# [What this task involves]
Reproduce each of the rows below word for word, leaving every character unchanged.

# [Data records]
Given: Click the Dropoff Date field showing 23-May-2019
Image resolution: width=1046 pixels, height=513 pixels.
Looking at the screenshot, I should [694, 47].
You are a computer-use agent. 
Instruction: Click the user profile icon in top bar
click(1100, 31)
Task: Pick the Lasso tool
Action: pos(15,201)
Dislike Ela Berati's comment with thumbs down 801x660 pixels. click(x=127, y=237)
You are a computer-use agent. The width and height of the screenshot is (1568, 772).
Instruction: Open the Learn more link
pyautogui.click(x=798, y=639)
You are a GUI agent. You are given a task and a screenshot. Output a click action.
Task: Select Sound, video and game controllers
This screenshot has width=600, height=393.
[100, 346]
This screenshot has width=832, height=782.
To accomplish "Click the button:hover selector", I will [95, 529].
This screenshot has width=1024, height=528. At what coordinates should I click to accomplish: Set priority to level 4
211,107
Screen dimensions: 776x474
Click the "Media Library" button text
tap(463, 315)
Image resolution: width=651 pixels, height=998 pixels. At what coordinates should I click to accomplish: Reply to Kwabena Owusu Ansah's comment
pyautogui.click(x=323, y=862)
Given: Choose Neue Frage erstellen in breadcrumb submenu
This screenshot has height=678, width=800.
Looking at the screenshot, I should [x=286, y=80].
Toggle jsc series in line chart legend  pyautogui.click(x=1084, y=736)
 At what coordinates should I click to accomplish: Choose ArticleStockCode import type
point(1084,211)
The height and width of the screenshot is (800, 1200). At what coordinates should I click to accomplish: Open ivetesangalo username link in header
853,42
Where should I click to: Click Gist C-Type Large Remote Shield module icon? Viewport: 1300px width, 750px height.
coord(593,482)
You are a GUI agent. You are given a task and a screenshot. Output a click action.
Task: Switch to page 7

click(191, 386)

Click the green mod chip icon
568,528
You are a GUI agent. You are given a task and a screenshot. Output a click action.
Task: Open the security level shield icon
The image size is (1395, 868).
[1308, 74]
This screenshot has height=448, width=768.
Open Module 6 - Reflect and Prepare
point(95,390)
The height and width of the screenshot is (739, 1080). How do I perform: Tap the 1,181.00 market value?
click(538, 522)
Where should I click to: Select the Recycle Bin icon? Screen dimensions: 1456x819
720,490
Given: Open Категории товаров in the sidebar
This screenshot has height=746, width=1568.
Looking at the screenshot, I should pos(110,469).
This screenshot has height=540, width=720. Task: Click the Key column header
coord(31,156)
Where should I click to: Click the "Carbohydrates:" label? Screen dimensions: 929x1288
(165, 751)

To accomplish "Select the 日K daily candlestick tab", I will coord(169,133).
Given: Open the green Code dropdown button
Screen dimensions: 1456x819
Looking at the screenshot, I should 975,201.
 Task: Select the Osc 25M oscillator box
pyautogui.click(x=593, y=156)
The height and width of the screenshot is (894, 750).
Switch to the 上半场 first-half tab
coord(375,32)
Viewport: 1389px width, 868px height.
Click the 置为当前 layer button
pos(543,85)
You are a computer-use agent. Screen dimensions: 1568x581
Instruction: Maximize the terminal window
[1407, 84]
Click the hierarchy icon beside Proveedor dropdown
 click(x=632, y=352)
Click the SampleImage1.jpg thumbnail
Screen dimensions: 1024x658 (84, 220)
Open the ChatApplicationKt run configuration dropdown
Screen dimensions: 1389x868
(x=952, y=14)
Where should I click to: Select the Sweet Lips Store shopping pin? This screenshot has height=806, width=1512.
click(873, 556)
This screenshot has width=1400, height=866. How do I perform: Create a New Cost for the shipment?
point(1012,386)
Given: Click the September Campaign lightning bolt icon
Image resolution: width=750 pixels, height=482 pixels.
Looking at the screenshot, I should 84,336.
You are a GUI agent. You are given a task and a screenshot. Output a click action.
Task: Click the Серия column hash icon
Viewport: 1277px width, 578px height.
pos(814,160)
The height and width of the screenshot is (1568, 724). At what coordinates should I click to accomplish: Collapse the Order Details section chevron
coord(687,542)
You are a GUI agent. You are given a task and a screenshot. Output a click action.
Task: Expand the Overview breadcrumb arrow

# [Correct answer]
Given: Click the Dropoff Date field showing 23-May-2019
Image resolution: width=1046 pixels, height=513 pixels.
Looking at the screenshot, I should [694, 47].
You are a computer-use agent. 
Instruction: Click the user profile icon in top bar
click(1100, 31)
Task: Pick the Lasso tool
Action: pos(15,201)
Dislike Ela Berati's comment with thumbs down 801x660 pixels. click(x=127, y=237)
You are a computer-use agent. The width and height of the screenshot is (1568, 772).
Instruction: Open the Learn more link
pyautogui.click(x=798, y=639)
You are a GUI agent. You are given a task and a screenshot. Output a click action.
Task: Select Sound, video and game controllers
This screenshot has width=600, height=393.
[100, 346]
This screenshot has width=832, height=782.
To accomplish "Click the button:hover selector", I will [95, 529].
This screenshot has width=1024, height=528. At what coordinates should I click to accomplish: Set priority to level 4
211,107
Screen dimensions: 776x474
Click the "Media Library" button text
tap(463, 315)
Image resolution: width=651 pixels, height=998 pixels. At what coordinates should I click to accomplish: Reply to Kwabena Owusu Ansah's comment
pyautogui.click(x=323, y=862)
Given: Choose Neue Frage erstellen in breadcrumb submenu
This screenshot has height=678, width=800.
Looking at the screenshot, I should [x=286, y=80].
Toggle jsc series in line chart legend  pyautogui.click(x=1084, y=736)
 At what coordinates should I click to accomplish: Choose ArticleStockCode import type
point(1084,211)
The height and width of the screenshot is (800, 1200). At what coordinates should I click to accomplish: Open ivetesangalo username link in header
853,42
Where should I click to: Click Gist C-Type Large Remote Shield module icon? Viewport: 1300px width, 750px height.
coord(593,482)
You are a GUI agent. You are given a task and a screenshot. Output a click action.
Task: Switch to page 7

click(191, 386)

Click the green mod chip icon
568,528
You are a GUI agent. You are given a task and a screenshot. Output a click action.
Task: Open the security level shield icon
The image size is (1395, 868).
[1308, 74]
This screenshot has height=448, width=768.
Open Module 6 - Reflect and Prepare
point(95,390)
The height and width of the screenshot is (739, 1080). How do I perform: Tap the 1,181.00 market value?
click(538, 522)
Where should I click to: Select the Recycle Bin icon? Screen dimensions: 1456x819
720,490
Given: Open Категории товаров in the sidebar
This screenshot has height=746, width=1568.
Looking at the screenshot, I should pos(110,469).
This screenshot has height=540, width=720. Task: Click the Key column header
coord(31,156)
Where should I click to: Click the "Carbohydrates:" label? Screen dimensions: 929x1288
(165, 751)

To accomplish "Select the 日K daily candlestick tab", I will coord(169,133).
Given: Open the green Code dropdown button
Screen dimensions: 1456x819
Looking at the screenshot, I should 975,201.
 Task: Select the Osc 25M oscillator box
pyautogui.click(x=593, y=156)
The height and width of the screenshot is (894, 750).
Switch to the 上半场 first-half tab
coord(375,32)
Viewport: 1389px width, 868px height.
Click the 置为当前 layer button
pos(543,85)
You are a computer-use agent. Screen dimensions: 1568x581
Instruction: Maximize the terminal window
[1407, 84]
Click the hierarchy icon beside Proveedor dropdown
 click(x=632, y=352)
Click the SampleImage1.jpg thumbnail
Screen dimensions: 1024x658 (84, 220)
Open the ChatApplicationKt run configuration dropdown
Screen dimensions: 1389x868
(x=952, y=14)
Where should I click to: Select the Sweet Lips Store shopping pin? This screenshot has height=806, width=1512.
click(873, 556)
This screenshot has width=1400, height=866. How do I perform: Create a New Cost for the shipment?
point(1012,386)
Given: Click the September Campaign lightning bolt icon
Image resolution: width=750 pixels, height=482 pixels.
Looking at the screenshot, I should 84,336.
You are a GUI agent. You are given a task and a screenshot. Output a click action.
Task: Click the Серия column hash icon
Viewport: 1277px width, 578px height.
pos(814,160)
The height and width of the screenshot is (1568, 724). At what coordinates should I click to accomplish: Collapse the Order Details section chevron
coord(687,542)
You are a GUI agent. You are given a task and a screenshot. Output a click action.
Task: Expand the Overview breadcrumb arrow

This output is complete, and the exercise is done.